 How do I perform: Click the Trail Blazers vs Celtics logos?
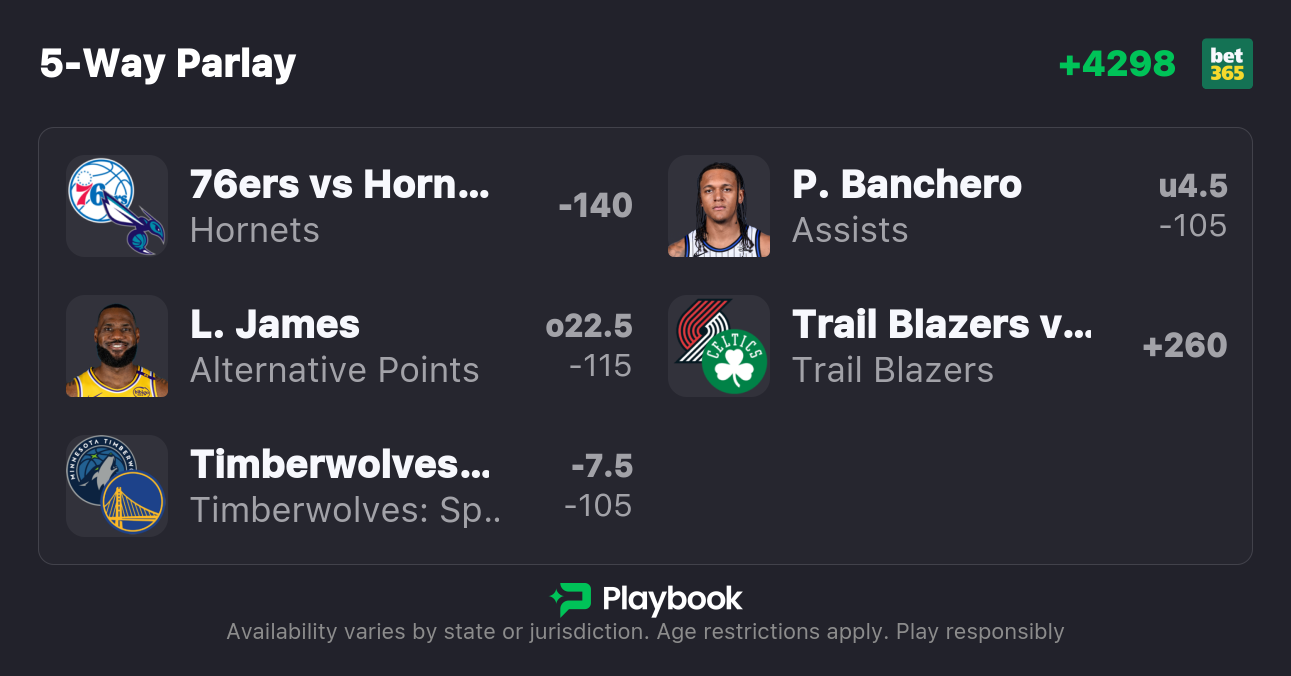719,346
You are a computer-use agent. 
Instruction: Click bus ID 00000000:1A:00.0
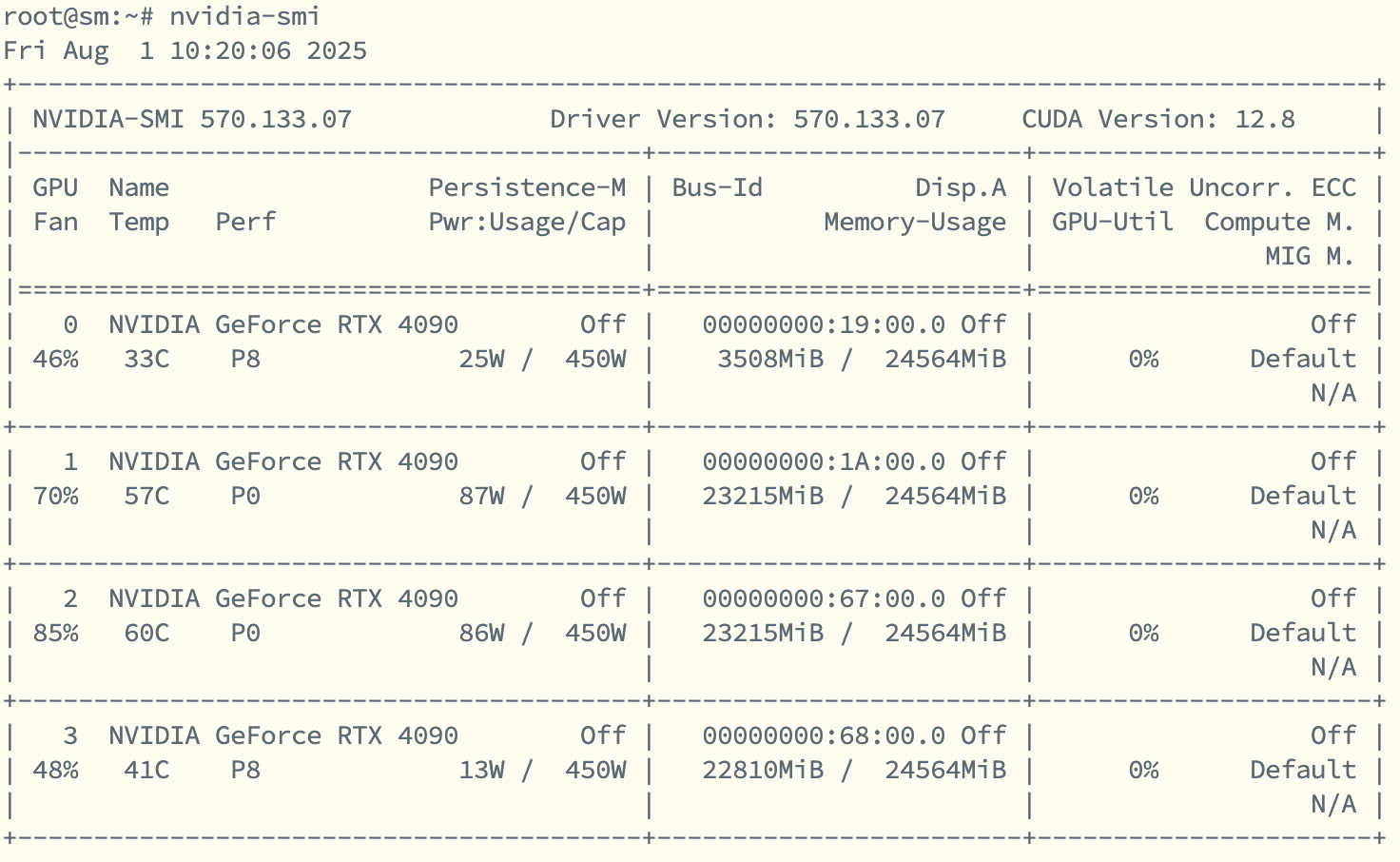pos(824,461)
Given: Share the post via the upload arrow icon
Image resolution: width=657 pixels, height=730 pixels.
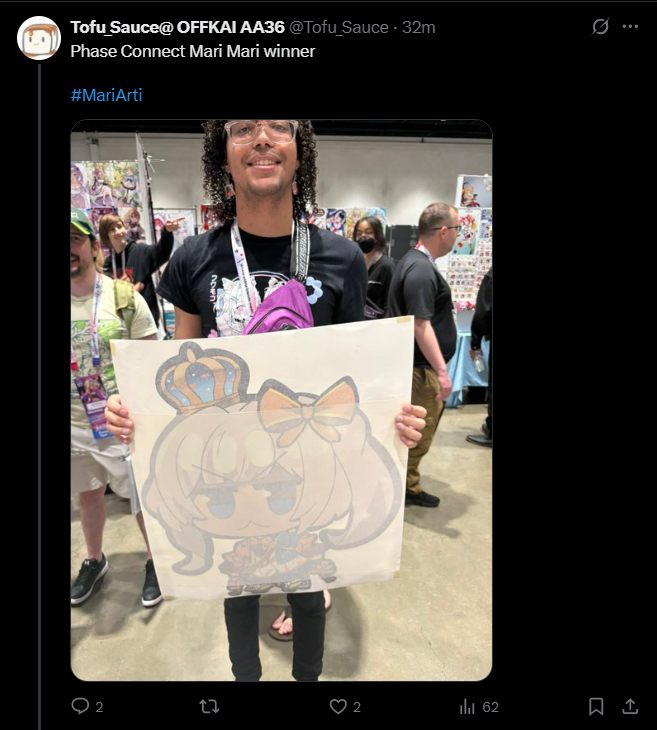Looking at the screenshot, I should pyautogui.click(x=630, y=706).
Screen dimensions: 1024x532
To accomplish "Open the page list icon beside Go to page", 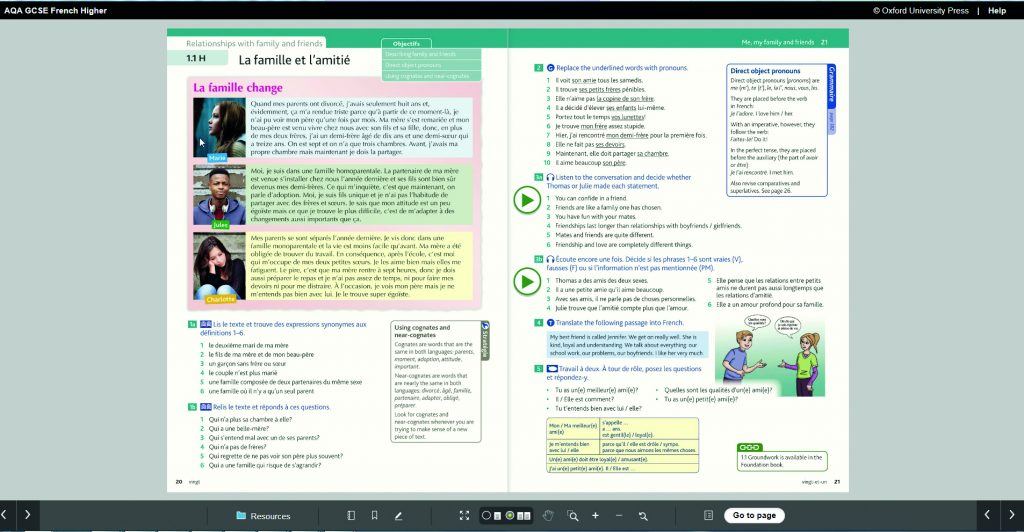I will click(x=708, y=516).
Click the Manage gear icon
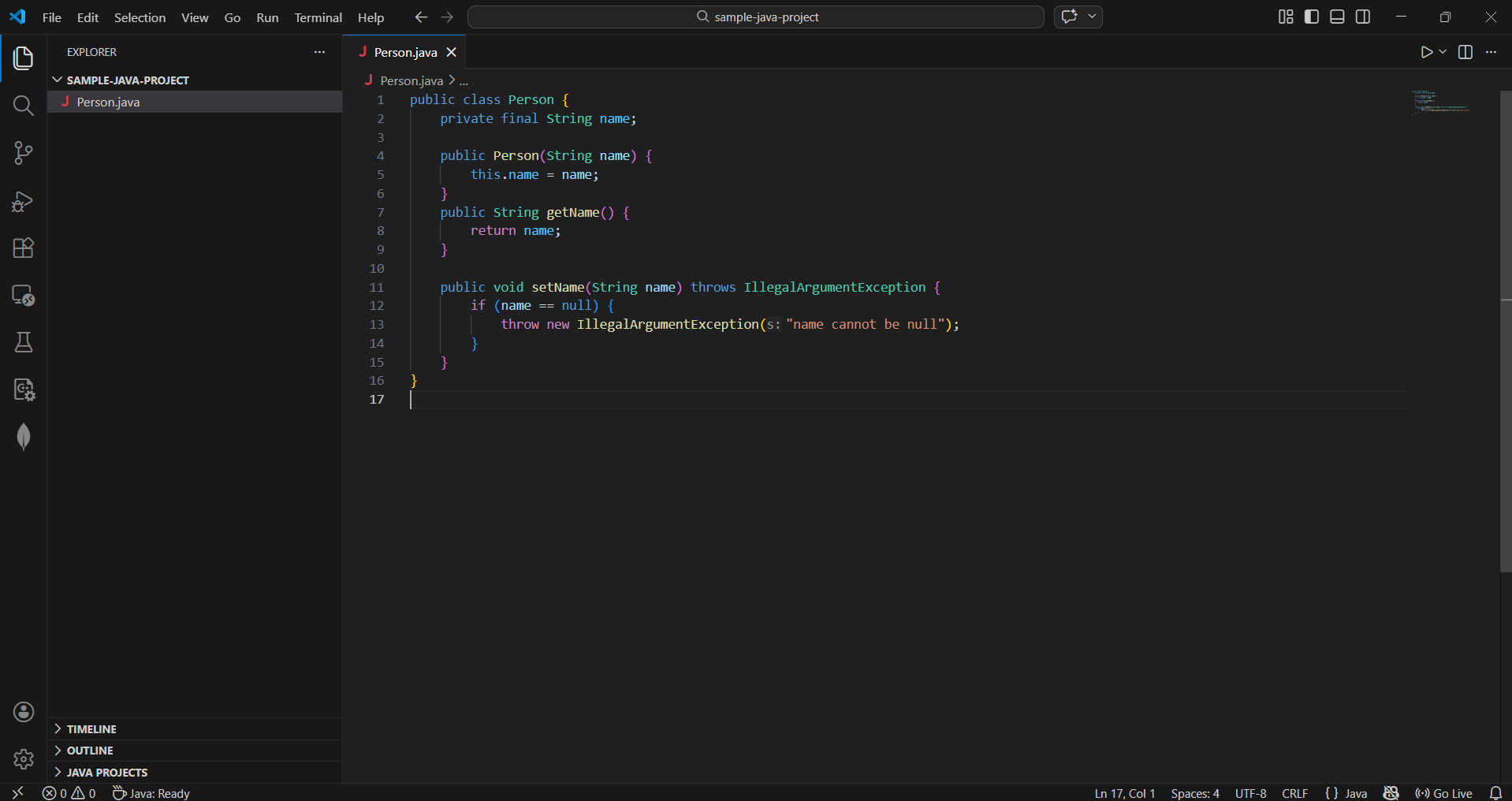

************

[THE PROBLEM]: Please output the lines above beginning at the line with "You are a computer-use agent." and ending after the line with "Screen dimensions: 1024x532", precisely as written and with no pictures.

[SOLUTION FOR THIS EXERCISE]:
You are a computer-use agent. 
Instruction: Click bus ID 00000000:1A:00.0
pos(824,461)
Given: Share the post via the upload arrow icon
Image resolution: width=657 pixels, height=730 pixels.
Looking at the screenshot, I should pyautogui.click(x=630, y=706).
Screen dimensions: 1024x532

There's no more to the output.